Она присела к столу и задумалась, поигрывая зажатыми в руке ключами. Она не слишком верила Алексею, что его новая подружка – женщина порядочная. Почему она должна этому верить? Она ведь с нею не знакома. Но теперь ей и самой казалось, что Алексей не мог ее обокрасть. Единственным, что он мог унести из квартиры, были его собственные вещи. И муж имел бы на это полное право. Но он не сделал этого – не имел возможности сделать. У него просто не было ключей. А кроме того, забрать, в преддверии лета, свою зимнюю шапку… Это же просто нелепо! Причем он оставил свою дубленку. Или ее оставили те, кто ее обокрал, – не позарились… Вещь была изрядно поношенная, засаленная на локтях. Татьяна все собиралась отнести ее в чистку, но никак не могла выкроить время.
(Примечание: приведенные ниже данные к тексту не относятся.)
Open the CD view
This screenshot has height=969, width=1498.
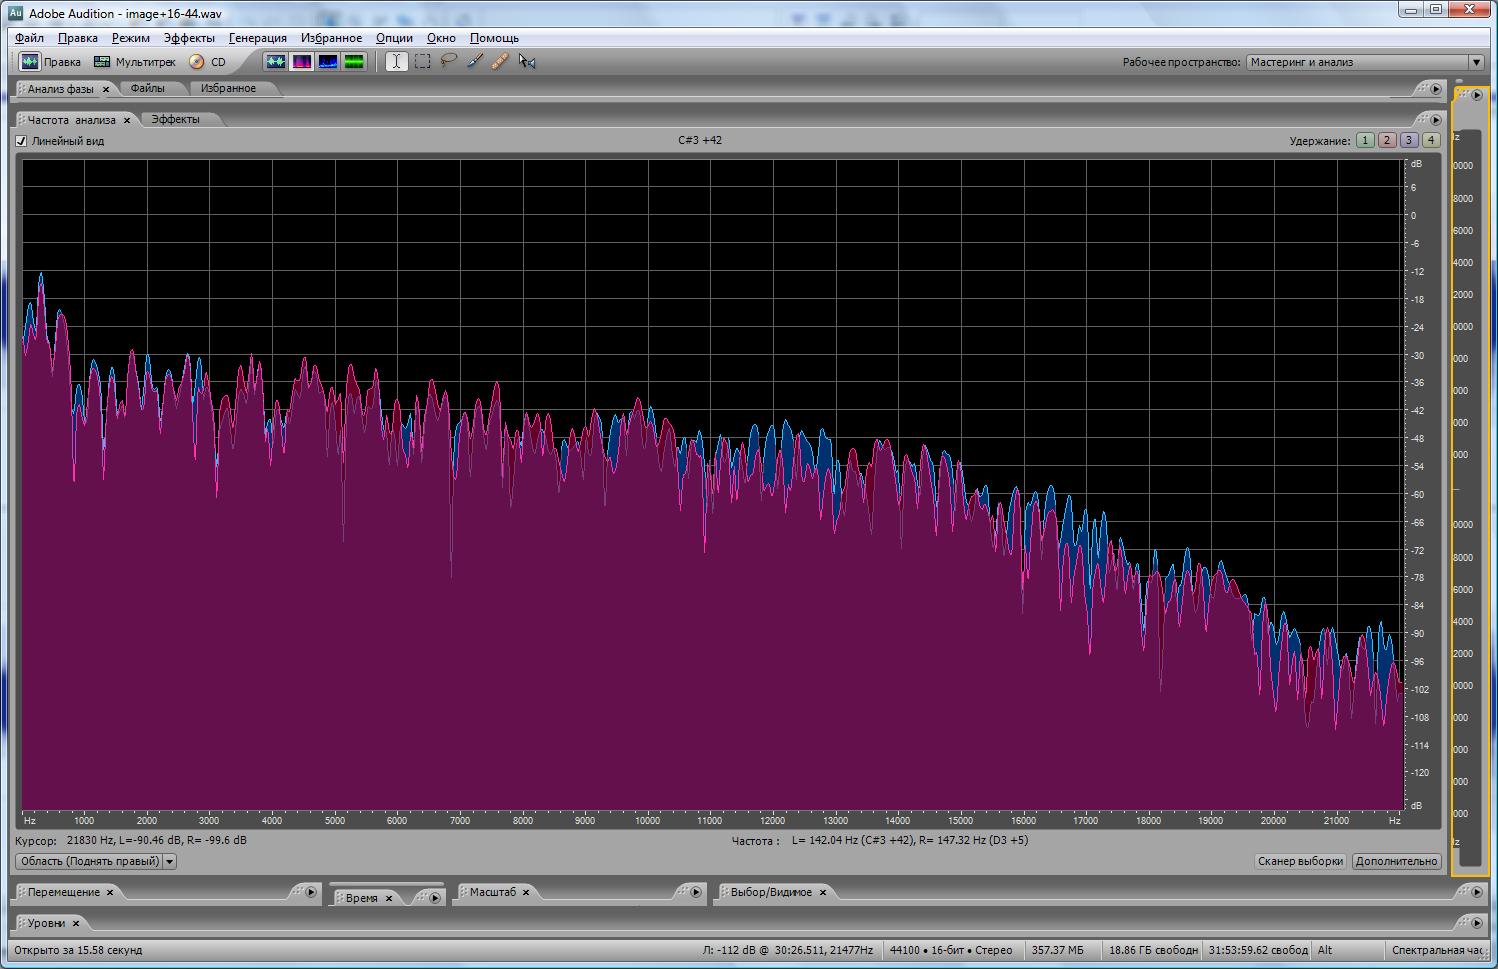[208, 62]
Предполагалось, что мужу будет куплена новая зимняя куртка, более соответствующая его служебному положению. С меховым воротником, хорошей фирмы… Однако теперь это была не ее забота.
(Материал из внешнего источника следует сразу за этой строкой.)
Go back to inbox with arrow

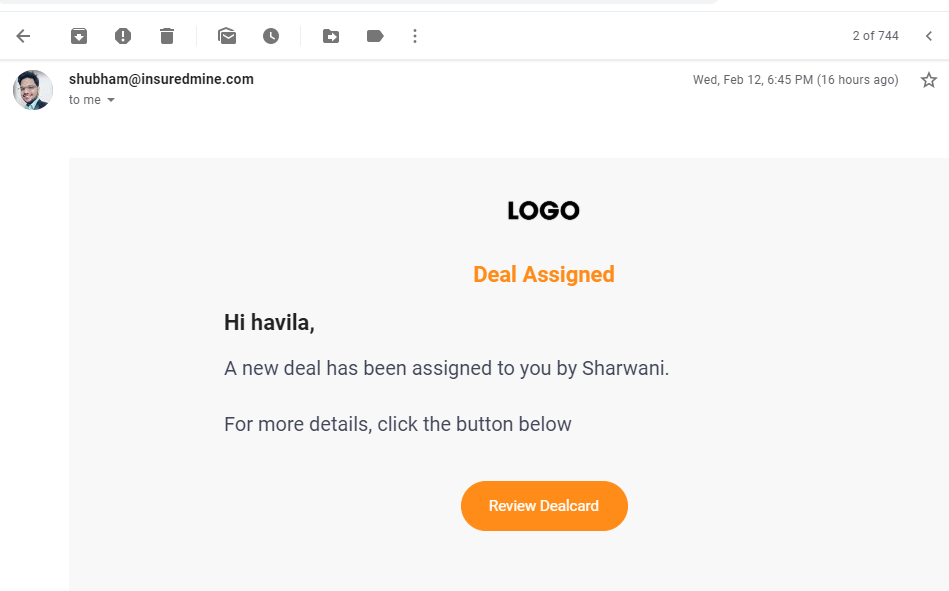click(23, 36)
Она мимоходом подумала, что всю жизнь ее раздражало, что приходится брать на себя заботу о супруге. От стирки его вещей до содержимого его карманов – он спокойно мог забыть дома кошелек, права, не говоря уже о каких-то мелочах. Она так привыкла опекать его в каждом движении, каждом поступке, что уже воспринимала это как нечто естественное, хотя и не переставала раздражаться по этому поводу.
А теперь… Теперь не приходилось заботиться ни о ком. Ни о дочери – та переняла у Алексея его рассеянность. Ни о нем самом. И теперь, когда женщина отвечала уже за одну себя, эта ответственность казалась ей такой мизерной. Оказывается, чтобы быть счастливой, нужно быть немножко несчастной… Измученной, замордованной домашними делами. Только не одинокой. Не одинокой – ни в коем случае…
«Мне нужен кто-то, – подумала она, в отчаянии пряча лицо в ладонях. – Все равно кто – человек, собака, кошка… Я не могу быть одна. О боже, я думала, что устала от всех, а я не могу быть одна! Человек не должен быть совсем один. Я хочу, чтобы во мне кто-то нуждался…»
Но некого было позвать на помощь, некому было позвонить. Семья когда-то съела все ее свободное время, она растеряла друзей и подруг. И теперь их не было. Никого. Некому было излить душу. Остались только люди, сочувствие которых было ей совсем не нужно. Потому что они, в сущности, были чужими…
Она встала и походкой сомнамбулы прошла в комнату дочери. Если бы хоть остались постеры на стенах! Но не осталось ничего. Пятна клея на обоях, запыленная занавеска на окне, заправленная постель. Женщина упала на стул возле письменного стола. Да, из этого ящика пропали деньги. Их взял не Алексей – что уж яснее… Он не мог их взять. Он бы никогда не посмел. Он не такой. Тогда… кто?
Она снова выдвинула ящики, один за другим, как будто деньги неожиданно могли обнаружиться там – среди старых тетрадок, забытых мелочей, фантиков от жвачки. Денег, разумеется, не было.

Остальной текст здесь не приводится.